It's ultimately your responsibility to take control of your own life and your own presentation and to correct people when they misread you. But, forgive me, you appear to be sending mixed signals. It's probably unavoidable because you aren't full time yet, but are you absolutely sure that your friend fully understood your situation?
First you say that you go by your birth name at school. All well and good. But this friend seems to know you outside of school as well. If that's the case, she's living with one foot in one world and one foot in the other world, so to speak, just as you are. That can be confusing, as I'm sure you're aware.
Then you say you don't mind going by both names for now...does that mean that you go by one name in certain venues and the other name in other venues, or does it mean that there is some crossover?
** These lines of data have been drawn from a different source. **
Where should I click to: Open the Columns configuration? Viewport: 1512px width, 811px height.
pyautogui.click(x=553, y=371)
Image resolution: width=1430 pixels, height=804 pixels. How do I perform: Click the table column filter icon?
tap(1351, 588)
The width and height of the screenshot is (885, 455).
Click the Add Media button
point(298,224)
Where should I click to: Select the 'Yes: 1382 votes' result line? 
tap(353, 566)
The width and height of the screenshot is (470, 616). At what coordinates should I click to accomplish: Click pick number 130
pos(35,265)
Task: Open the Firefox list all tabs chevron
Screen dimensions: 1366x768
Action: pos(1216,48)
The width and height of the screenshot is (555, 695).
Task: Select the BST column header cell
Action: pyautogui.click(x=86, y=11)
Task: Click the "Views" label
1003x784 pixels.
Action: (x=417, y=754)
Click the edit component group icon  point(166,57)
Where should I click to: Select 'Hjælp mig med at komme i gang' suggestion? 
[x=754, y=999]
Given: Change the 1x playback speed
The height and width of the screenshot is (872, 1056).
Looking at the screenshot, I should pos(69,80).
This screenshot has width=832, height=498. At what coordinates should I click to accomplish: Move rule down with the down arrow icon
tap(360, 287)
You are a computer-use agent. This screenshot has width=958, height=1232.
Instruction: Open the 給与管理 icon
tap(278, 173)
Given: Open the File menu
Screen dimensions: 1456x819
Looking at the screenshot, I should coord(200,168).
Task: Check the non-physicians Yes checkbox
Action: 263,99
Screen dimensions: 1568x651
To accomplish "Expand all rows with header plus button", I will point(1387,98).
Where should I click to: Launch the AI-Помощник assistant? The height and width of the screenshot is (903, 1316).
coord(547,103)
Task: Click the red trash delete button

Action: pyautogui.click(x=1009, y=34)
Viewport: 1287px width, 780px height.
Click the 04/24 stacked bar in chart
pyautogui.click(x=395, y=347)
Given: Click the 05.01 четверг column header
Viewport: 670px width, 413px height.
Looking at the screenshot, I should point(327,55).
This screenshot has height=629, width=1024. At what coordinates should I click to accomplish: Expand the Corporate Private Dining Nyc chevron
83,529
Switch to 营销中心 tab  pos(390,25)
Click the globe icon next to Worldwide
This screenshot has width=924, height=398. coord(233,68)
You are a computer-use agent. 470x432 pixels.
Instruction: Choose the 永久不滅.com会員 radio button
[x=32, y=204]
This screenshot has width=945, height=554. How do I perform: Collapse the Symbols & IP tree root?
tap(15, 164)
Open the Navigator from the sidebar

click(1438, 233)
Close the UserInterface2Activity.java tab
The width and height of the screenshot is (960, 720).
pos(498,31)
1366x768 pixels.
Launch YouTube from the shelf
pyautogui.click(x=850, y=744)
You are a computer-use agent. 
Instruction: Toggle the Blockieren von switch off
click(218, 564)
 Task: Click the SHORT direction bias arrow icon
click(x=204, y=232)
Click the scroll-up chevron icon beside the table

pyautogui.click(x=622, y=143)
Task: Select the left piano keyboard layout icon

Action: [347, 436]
If there is any crossover at all, can you blame your friend for getting caught up in it?
Then you say that at long as your friends respect your persona, you don't care what they call you...but do you have a problem when the friend calls you "Kyle" and "he" at school, where other people apparently do not?
Then you say that you aren't out at school unless people ask, and then you tell them...this friend obviously knows that you are out, and she treats you as Kyle. Did you ever sit down with her and explain how she is to address you at school, where you are not generally out except sometimes to some people?
I'm not trying to flame you here, not at all, but you are in that awkward not-fully-out stage--which is a challenge for anyone to negotiate. And I guess your main concern was whether your friend should have been so adamant. I really do think that this kind of confusion was created by two worlds in collision. And I think that your friend was overzealous; but on the other hand, she seems to be in the middle of those two colliding worlds; did you ever speak to her about how to address you at school?
I'm glad you talked to her and received an apology. But what if she hadn't gotten overly enthusiastic and had just called you "Kyle" and "he" a couple of times? Would that have been a problem when the other people were calling you "birth name" and "she"?